Aim of the task: The data should be transcribed in its entirety, word for word.

Records provided:

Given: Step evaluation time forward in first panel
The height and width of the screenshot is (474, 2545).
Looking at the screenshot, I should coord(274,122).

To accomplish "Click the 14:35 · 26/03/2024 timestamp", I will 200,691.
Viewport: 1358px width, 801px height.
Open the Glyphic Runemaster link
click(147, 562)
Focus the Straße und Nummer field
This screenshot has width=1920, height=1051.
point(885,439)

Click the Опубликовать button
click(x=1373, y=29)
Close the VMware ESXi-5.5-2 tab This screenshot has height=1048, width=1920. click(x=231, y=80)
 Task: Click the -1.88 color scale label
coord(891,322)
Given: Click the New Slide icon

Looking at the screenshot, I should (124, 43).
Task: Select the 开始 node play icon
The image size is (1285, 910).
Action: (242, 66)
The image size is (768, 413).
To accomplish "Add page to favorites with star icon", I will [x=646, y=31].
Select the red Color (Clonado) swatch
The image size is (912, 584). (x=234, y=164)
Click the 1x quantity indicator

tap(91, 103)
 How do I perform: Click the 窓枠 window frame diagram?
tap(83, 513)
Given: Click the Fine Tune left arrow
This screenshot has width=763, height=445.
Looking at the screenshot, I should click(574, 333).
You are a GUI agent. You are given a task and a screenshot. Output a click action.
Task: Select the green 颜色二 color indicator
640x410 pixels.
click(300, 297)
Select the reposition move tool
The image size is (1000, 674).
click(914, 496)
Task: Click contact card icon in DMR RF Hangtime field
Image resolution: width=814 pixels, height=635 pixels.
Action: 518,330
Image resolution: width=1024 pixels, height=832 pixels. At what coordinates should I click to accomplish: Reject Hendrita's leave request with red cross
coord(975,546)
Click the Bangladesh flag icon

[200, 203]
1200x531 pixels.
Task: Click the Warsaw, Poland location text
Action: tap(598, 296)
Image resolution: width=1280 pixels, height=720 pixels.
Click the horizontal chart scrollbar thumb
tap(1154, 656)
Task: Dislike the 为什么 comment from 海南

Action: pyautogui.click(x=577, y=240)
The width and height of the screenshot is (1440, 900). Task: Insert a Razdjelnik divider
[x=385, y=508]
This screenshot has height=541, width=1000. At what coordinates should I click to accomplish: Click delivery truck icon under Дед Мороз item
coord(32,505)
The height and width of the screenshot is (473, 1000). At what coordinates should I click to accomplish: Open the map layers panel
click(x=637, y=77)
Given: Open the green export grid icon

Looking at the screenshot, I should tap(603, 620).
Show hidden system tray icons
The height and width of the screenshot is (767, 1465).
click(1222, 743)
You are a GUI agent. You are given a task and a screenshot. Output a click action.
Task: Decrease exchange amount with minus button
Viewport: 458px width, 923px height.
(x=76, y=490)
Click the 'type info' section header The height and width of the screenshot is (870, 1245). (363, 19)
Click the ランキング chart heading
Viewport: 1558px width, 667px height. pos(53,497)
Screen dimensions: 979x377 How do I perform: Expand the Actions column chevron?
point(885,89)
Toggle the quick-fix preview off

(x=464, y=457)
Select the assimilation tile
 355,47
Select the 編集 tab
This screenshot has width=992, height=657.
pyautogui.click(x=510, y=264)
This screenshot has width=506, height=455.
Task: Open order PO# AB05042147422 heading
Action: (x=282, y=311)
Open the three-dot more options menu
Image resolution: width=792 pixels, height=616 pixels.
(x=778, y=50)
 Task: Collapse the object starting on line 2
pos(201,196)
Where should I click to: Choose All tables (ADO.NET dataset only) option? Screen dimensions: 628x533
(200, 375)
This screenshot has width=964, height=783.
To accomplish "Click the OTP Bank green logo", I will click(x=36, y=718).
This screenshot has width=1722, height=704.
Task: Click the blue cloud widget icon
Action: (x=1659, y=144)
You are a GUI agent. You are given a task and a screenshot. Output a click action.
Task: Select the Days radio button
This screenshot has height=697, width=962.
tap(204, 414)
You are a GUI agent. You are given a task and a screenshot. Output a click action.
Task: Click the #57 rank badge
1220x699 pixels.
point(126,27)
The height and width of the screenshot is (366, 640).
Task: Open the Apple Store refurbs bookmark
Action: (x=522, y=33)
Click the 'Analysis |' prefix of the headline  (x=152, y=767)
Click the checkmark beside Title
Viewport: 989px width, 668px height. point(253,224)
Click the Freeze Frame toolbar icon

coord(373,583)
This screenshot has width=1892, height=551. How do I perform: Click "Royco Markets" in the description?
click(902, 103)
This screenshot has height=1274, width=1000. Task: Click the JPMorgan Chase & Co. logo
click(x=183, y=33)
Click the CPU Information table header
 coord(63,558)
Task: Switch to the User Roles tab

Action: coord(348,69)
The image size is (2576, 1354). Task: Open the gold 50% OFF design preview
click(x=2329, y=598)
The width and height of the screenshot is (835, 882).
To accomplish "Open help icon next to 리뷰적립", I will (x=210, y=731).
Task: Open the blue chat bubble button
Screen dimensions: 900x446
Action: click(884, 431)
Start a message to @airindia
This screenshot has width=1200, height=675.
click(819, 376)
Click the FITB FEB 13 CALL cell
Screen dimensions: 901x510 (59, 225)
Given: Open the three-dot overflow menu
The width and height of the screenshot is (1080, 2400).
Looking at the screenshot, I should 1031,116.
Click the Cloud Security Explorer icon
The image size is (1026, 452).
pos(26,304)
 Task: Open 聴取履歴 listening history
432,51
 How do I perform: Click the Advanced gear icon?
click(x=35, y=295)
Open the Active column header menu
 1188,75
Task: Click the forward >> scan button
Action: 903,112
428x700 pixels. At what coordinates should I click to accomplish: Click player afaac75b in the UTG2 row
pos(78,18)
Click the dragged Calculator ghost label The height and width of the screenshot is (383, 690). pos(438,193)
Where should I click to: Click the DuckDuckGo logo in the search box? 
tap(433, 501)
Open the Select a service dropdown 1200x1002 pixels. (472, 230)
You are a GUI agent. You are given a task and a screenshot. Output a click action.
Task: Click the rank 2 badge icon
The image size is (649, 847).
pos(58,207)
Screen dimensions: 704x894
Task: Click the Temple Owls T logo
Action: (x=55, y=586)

Response to this exercise:
Given: Step evaluation time forward in first panel
The height and width of the screenshot is (474, 2545).
Looking at the screenshot, I should coord(274,122).

To accomplish "Click the 14:35 · 26/03/2024 timestamp", I will 200,691.
Viewport: 1358px width, 801px height.
Open the Glyphic Runemaster link
click(147, 562)
Focus the Straße und Nummer field
This screenshot has width=1920, height=1051.
point(885,439)

Click the Опубликовать button
click(x=1373, y=29)
Close the VMware ESXi-5.5-2 tab This screenshot has height=1048, width=1920. click(x=231, y=80)
 Task: Click the -1.88 color scale label
coord(891,322)
Given: Click the New Slide icon

Looking at the screenshot, I should (124, 43).
Task: Select the 开始 node play icon
The image size is (1285, 910).
Action: (242, 66)
The image size is (768, 413).
To accomplish "Add page to favorites with star icon", I will [x=646, y=31].
Select the red Color (Clonado) swatch
The image size is (912, 584). (x=234, y=164)
Click the 1x quantity indicator

tap(91, 103)
 How do I perform: Click the 窓枠 window frame diagram?
tap(83, 513)
Given: Click the Fine Tune left arrow
This screenshot has width=763, height=445.
Looking at the screenshot, I should click(574, 333).
You are a GUI agent. You are given a task and a screenshot. Output a click action.
Task: Select the green 颜色二 color indicator
640x410 pixels.
click(300, 297)
Select the reposition move tool
The image size is (1000, 674).
click(914, 496)
Task: Click contact card icon in DMR RF Hangtime field
Image resolution: width=814 pixels, height=635 pixels.
Action: 518,330
Image resolution: width=1024 pixels, height=832 pixels. At what coordinates should I click to accomplish: Reject Hendrita's leave request with red cross
coord(975,546)
Click the Bangladesh flag icon

[200, 203]
1200x531 pixels.
Task: Click the Warsaw, Poland location text
Action: tap(598, 296)
Image resolution: width=1280 pixels, height=720 pixels.
Click the horizontal chart scrollbar thumb
tap(1154, 656)
Task: Dislike the 为什么 comment from 海南

Action: pyautogui.click(x=577, y=240)
The width and height of the screenshot is (1440, 900). Task: Insert a Razdjelnik divider
[x=385, y=508]
This screenshot has height=541, width=1000. At what coordinates should I click to accomplish: Click delivery truck icon under Дед Мороз item
coord(32,505)
The height and width of the screenshot is (473, 1000). At what coordinates should I click to accomplish: Open the map layers panel
click(x=637, y=77)
Given: Open the green export grid icon

Looking at the screenshot, I should tap(603, 620).
Show hidden system tray icons
The height and width of the screenshot is (767, 1465).
click(1222, 743)
You are a GUI agent. You are given a task and a screenshot. Output a click action.
Task: Decrease exchange amount with minus button
Viewport: 458px width, 923px height.
(x=76, y=490)
Click the 'type info' section header The height and width of the screenshot is (870, 1245). (363, 19)
Click the ランキング chart heading
Viewport: 1558px width, 667px height. pos(53,497)
Screen dimensions: 979x377 How do I perform: Expand the Actions column chevron?
point(885,89)
Toggle the quick-fix preview off

(x=464, y=457)
Select the assimilation tile
 355,47
Select the 編集 tab
This screenshot has width=992, height=657.
pyautogui.click(x=510, y=264)
This screenshot has width=506, height=455.
Task: Open order PO# AB05042147422 heading
Action: (x=282, y=311)
Open the three-dot more options menu
Image resolution: width=792 pixels, height=616 pixels.
(x=778, y=50)
 Task: Collapse the object starting on line 2
pos(201,196)
Where should I click to: Choose All tables (ADO.NET dataset only) option? Screen dimensions: 628x533
(200, 375)
This screenshot has width=964, height=783.
To accomplish "Click the OTP Bank green logo", I will click(x=36, y=718).
This screenshot has width=1722, height=704.
Task: Click the blue cloud widget icon
Action: (x=1659, y=144)
You are a GUI agent. You are given a task and a screenshot. Output a click action.
Task: Select the Days radio button
This screenshot has height=697, width=962.
tap(204, 414)
You are a GUI agent. You are given a task and a screenshot. Output a click action.
Task: Click the #57 rank badge
1220x699 pixels.
point(126,27)
The height and width of the screenshot is (366, 640).
Task: Open the Apple Store refurbs bookmark
Action: (x=522, y=33)
Click the 'Analysis |' prefix of the headline  (x=152, y=767)
Click the checkmark beside Title
Viewport: 989px width, 668px height. point(253,224)
Click the Freeze Frame toolbar icon

coord(373,583)
This screenshot has width=1892, height=551. How do I perform: Click "Royco Markets" in the description?
click(902, 103)
This screenshot has height=1274, width=1000. Task: Click the JPMorgan Chase & Co. logo
click(x=183, y=33)
Click the CPU Information table header
 coord(63,558)
Task: Switch to the User Roles tab

Action: coord(348,69)
The image size is (2576, 1354). Task: Open the gold 50% OFF design preview
click(x=2329, y=598)
The width and height of the screenshot is (835, 882).
To accomplish "Open help icon next to 리뷰적립", I will (x=210, y=731).
Task: Open the blue chat bubble button
Screen dimensions: 900x446
Action: click(884, 431)
Start a message to @airindia
This screenshot has width=1200, height=675.
click(819, 376)
Click the FITB FEB 13 CALL cell
Screen dimensions: 901x510 (59, 225)
Given: Open the three-dot overflow menu
The width and height of the screenshot is (1080, 2400).
Looking at the screenshot, I should 1031,116.
Click the Cloud Security Explorer icon
The image size is (1026, 452).
pos(26,304)
 Task: Open 聴取履歴 listening history
432,51
 How do I perform: Click the Advanced gear icon?
click(x=35, y=295)
Open the Active column header menu
 1188,75
Task: Click the forward >> scan button
Action: 903,112
428x700 pixels. At what coordinates should I click to accomplish: Click player afaac75b in the UTG2 row
pos(78,18)
Click the dragged Calculator ghost label The height and width of the screenshot is (383, 690). pos(438,193)
Where should I click to: Click the DuckDuckGo logo in the search box? 
tap(433, 501)
Open the Select a service dropdown 1200x1002 pixels. (472, 230)
You are a GUI agent. You are given a task and a screenshot. Output a click action.
Task: Click the rank 2 badge icon
The image size is (649, 847).
pos(58,207)
Screen dimensions: 704x894
Task: Click the Temple Owls T logo
Action: (x=55, y=586)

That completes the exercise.